**Provided material**
<<<<

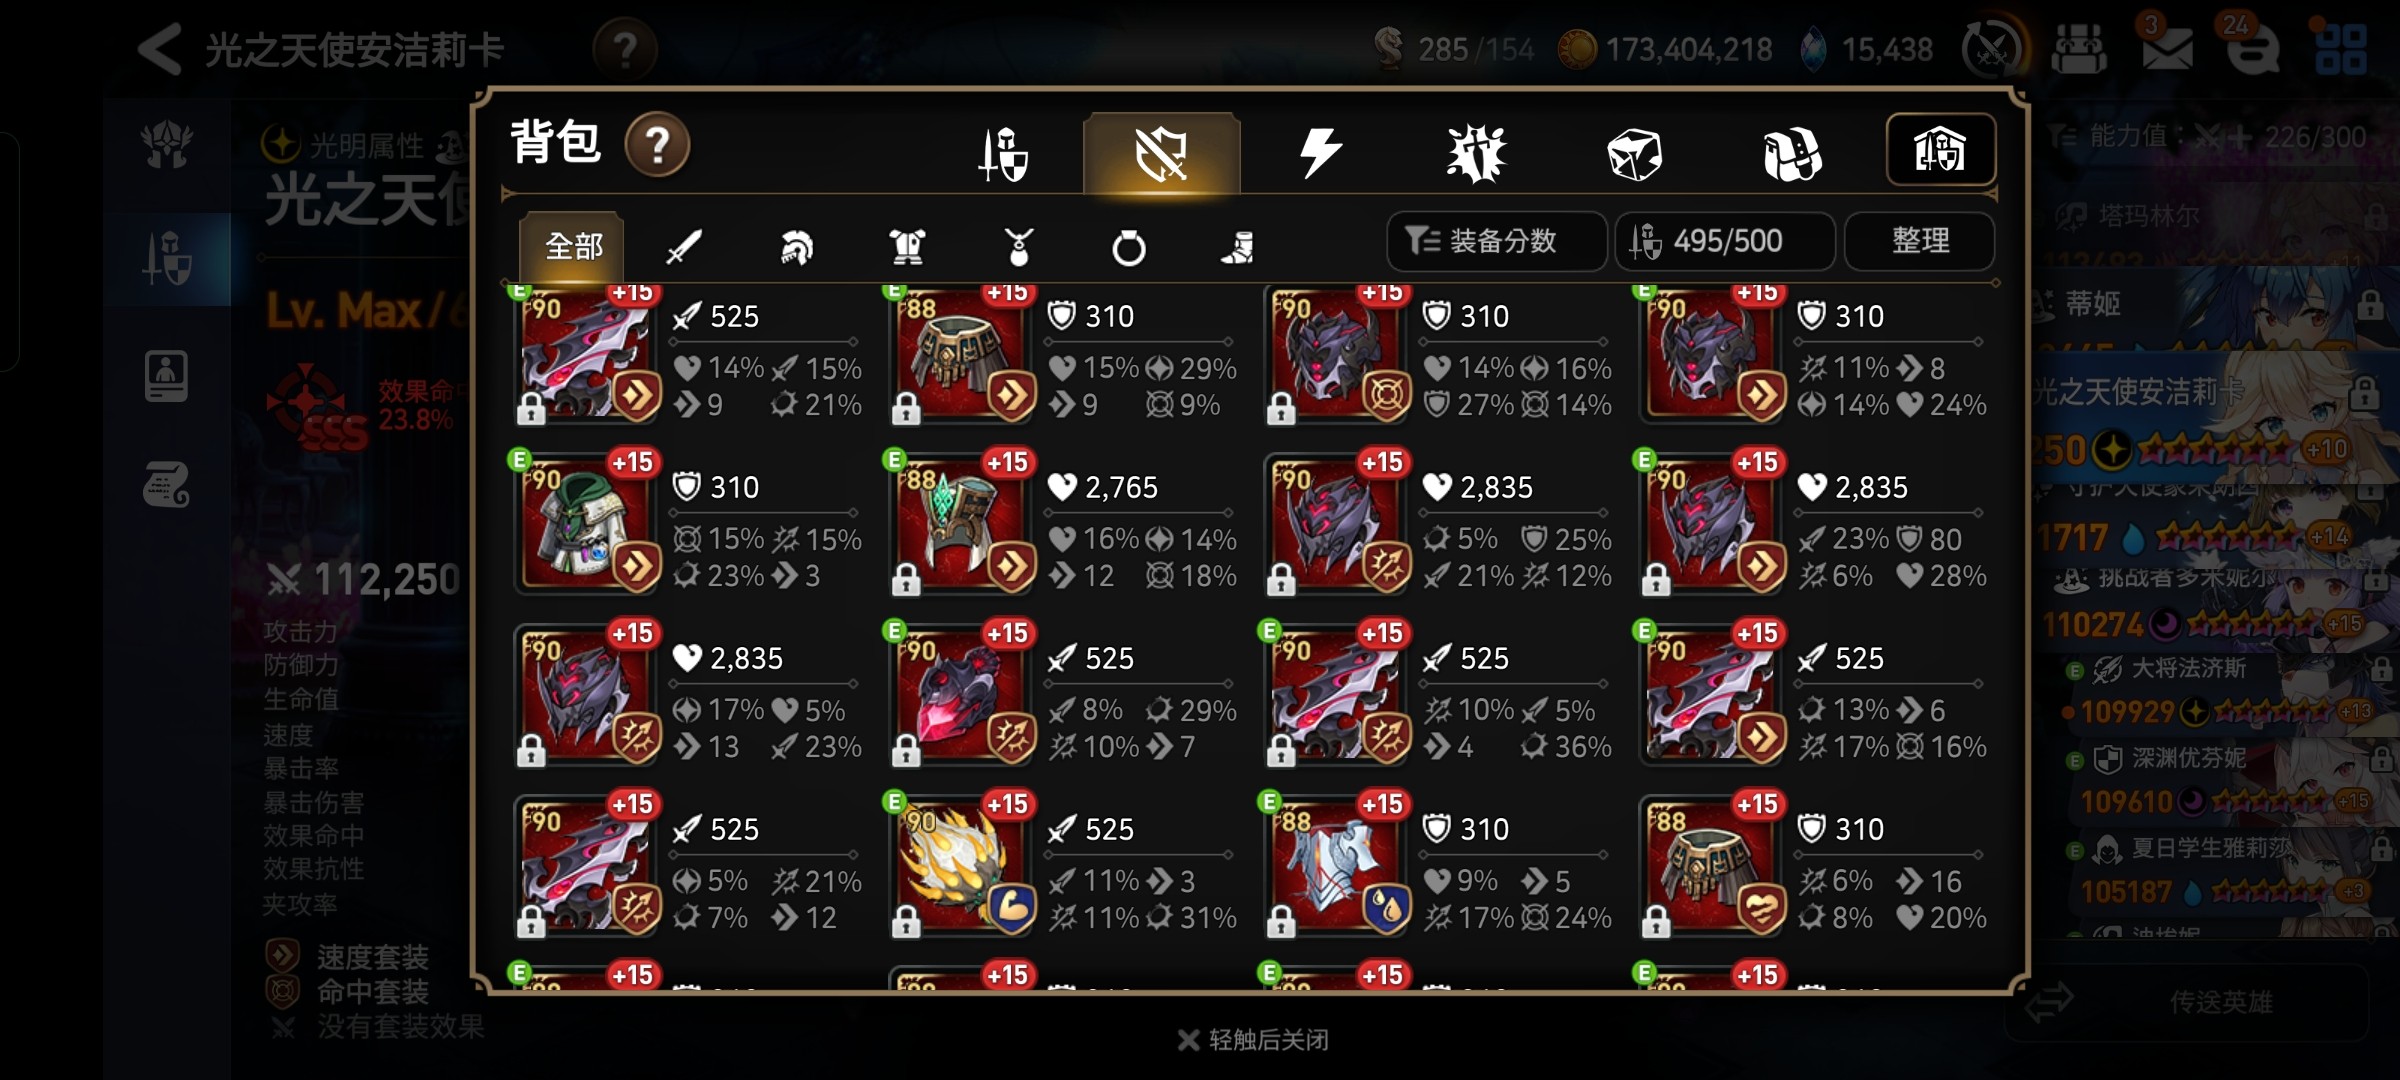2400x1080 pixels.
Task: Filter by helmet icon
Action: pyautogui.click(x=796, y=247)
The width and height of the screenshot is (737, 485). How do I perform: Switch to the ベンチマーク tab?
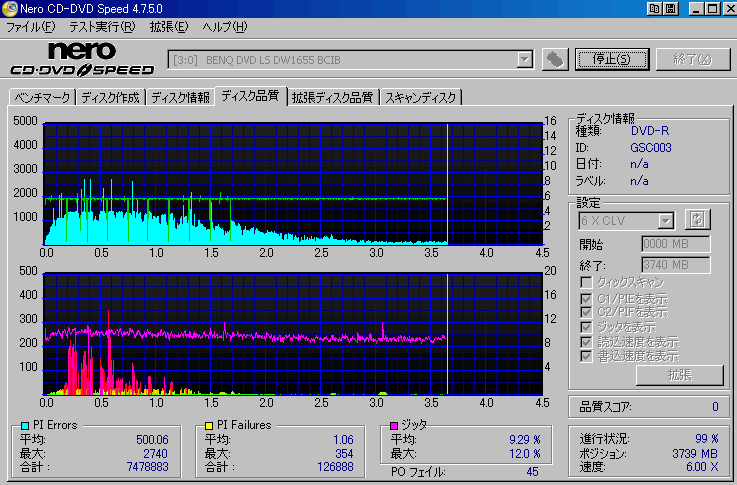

>>>>
<<<<

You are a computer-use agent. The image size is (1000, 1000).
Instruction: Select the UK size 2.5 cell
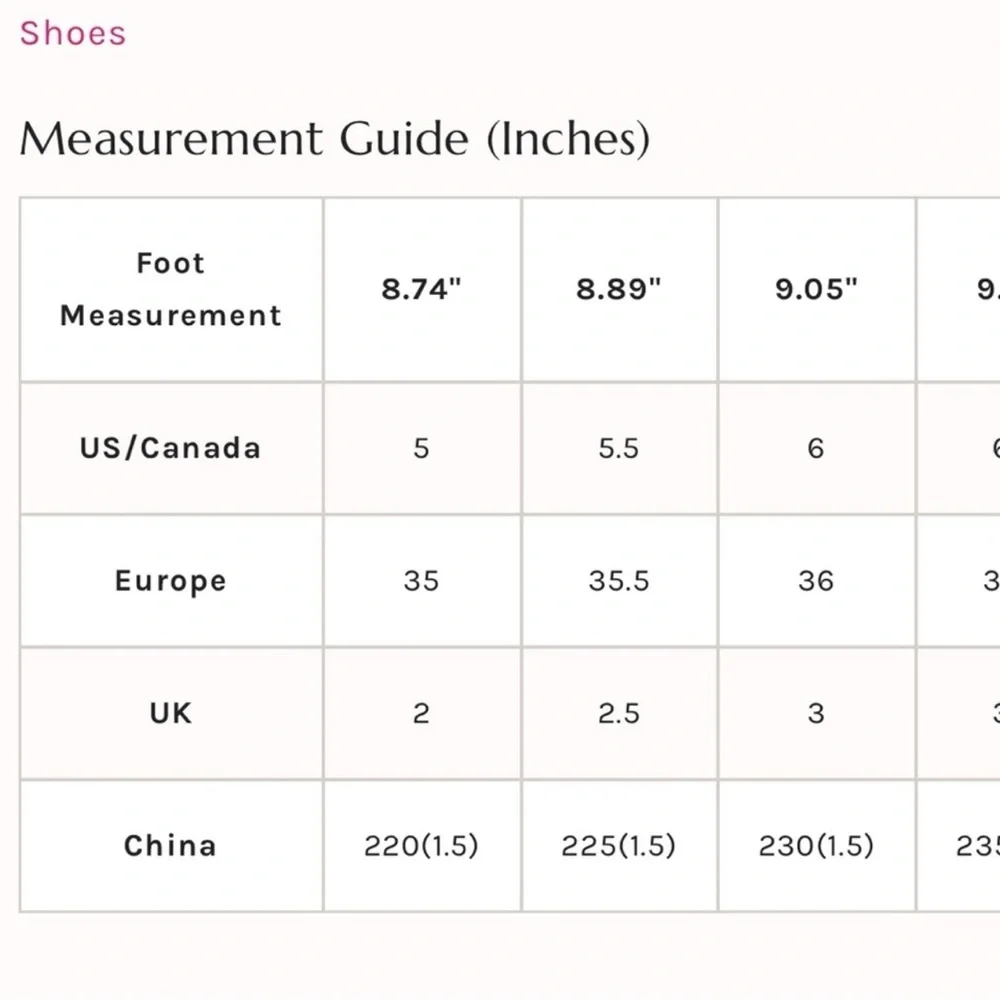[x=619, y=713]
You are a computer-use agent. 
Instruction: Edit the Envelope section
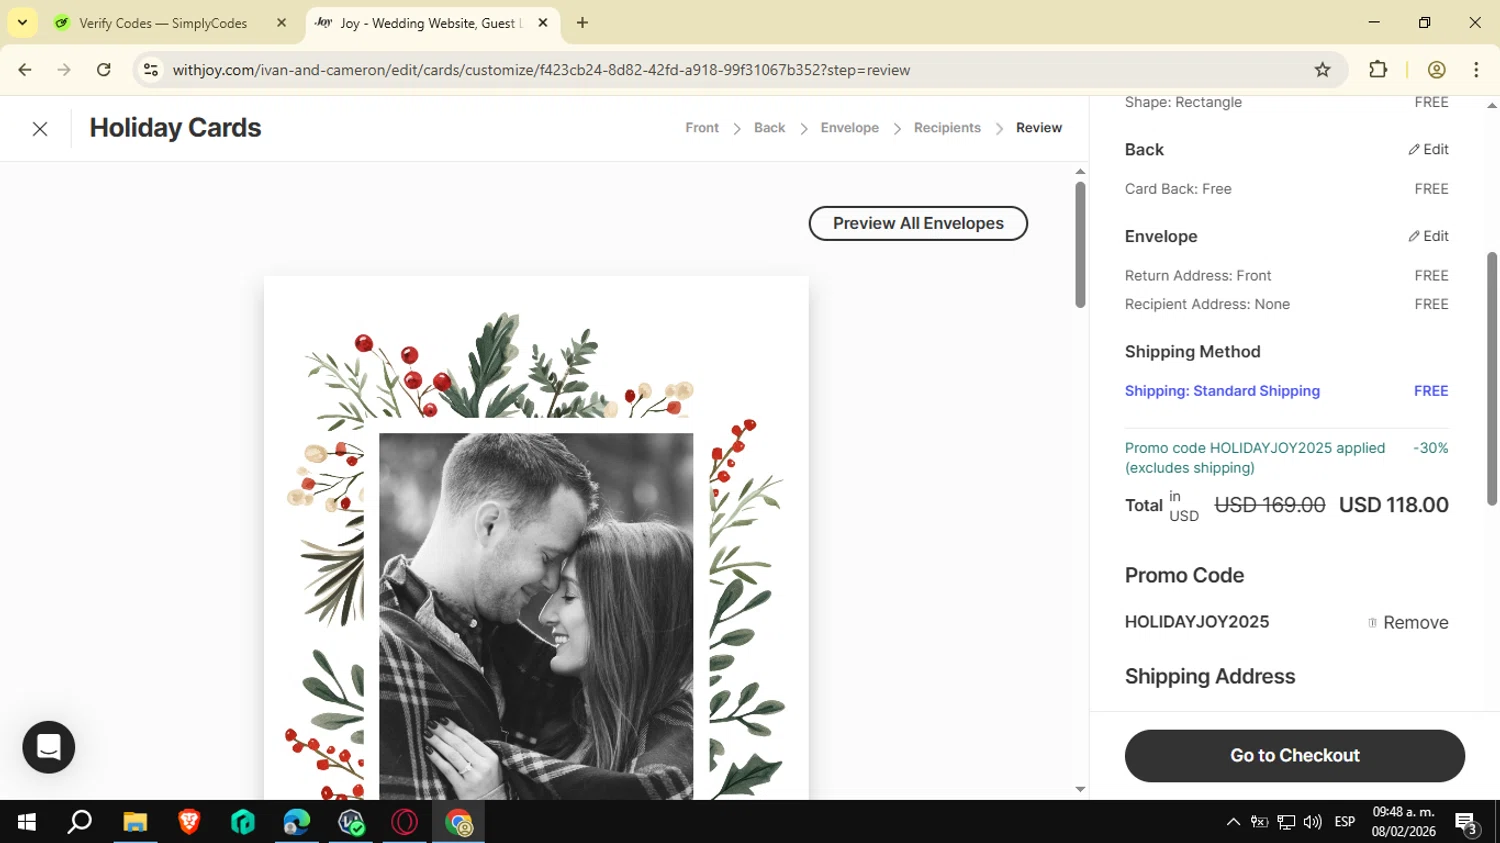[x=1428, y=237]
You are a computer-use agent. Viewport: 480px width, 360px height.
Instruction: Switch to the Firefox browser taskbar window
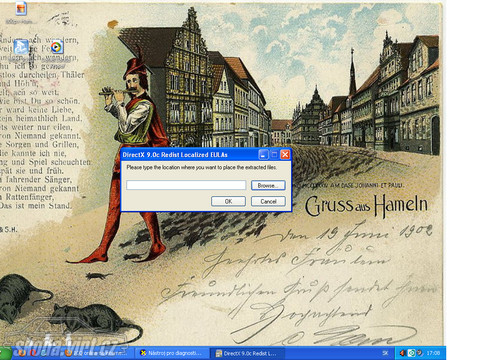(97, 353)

>>>>
<<<<

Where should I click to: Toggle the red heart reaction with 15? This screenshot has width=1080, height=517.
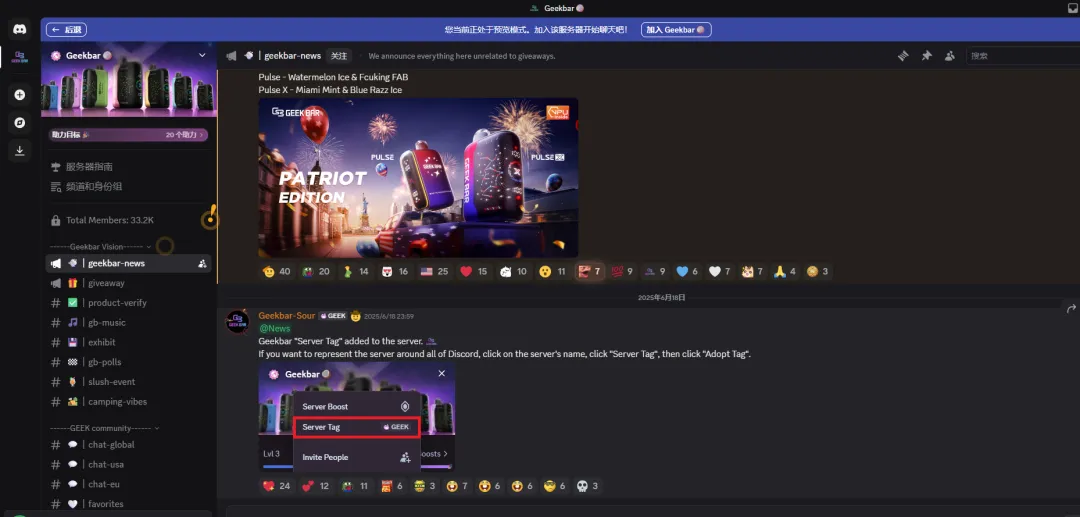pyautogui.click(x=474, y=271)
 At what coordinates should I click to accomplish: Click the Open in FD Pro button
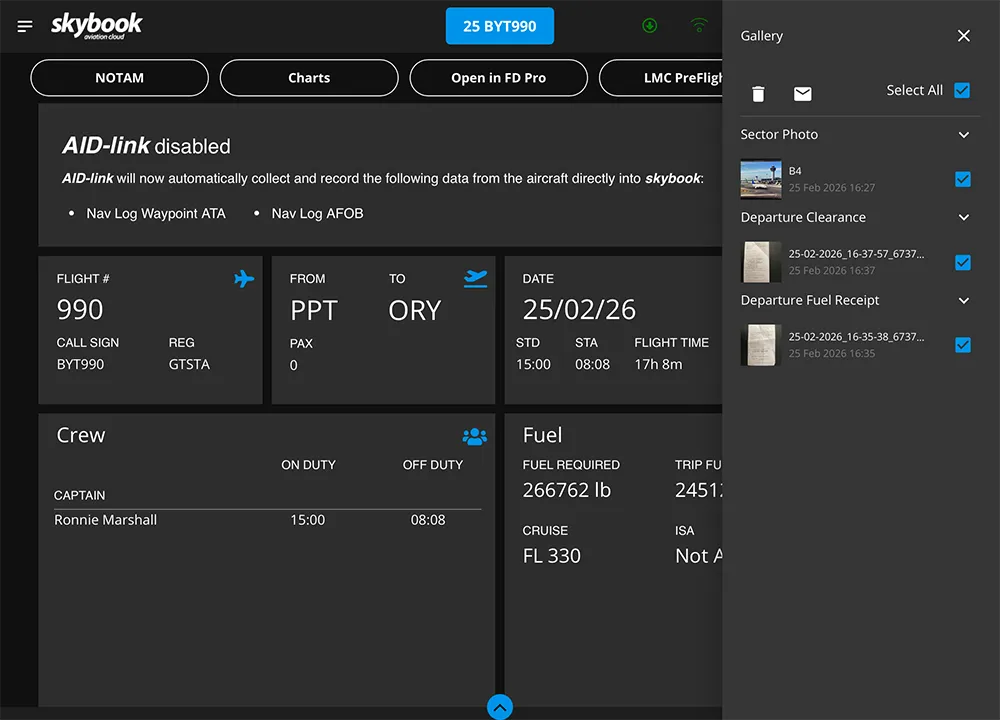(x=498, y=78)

>>>>

**What the exercise asks**
If a line in the entries above has the word "agent", copy it.

**The answer**
You are a computer-use agent. The image size is (1000, 1000).
You are a computer-use agent. 
You are a computer-use agent. Viewport: 480px width, 360px height.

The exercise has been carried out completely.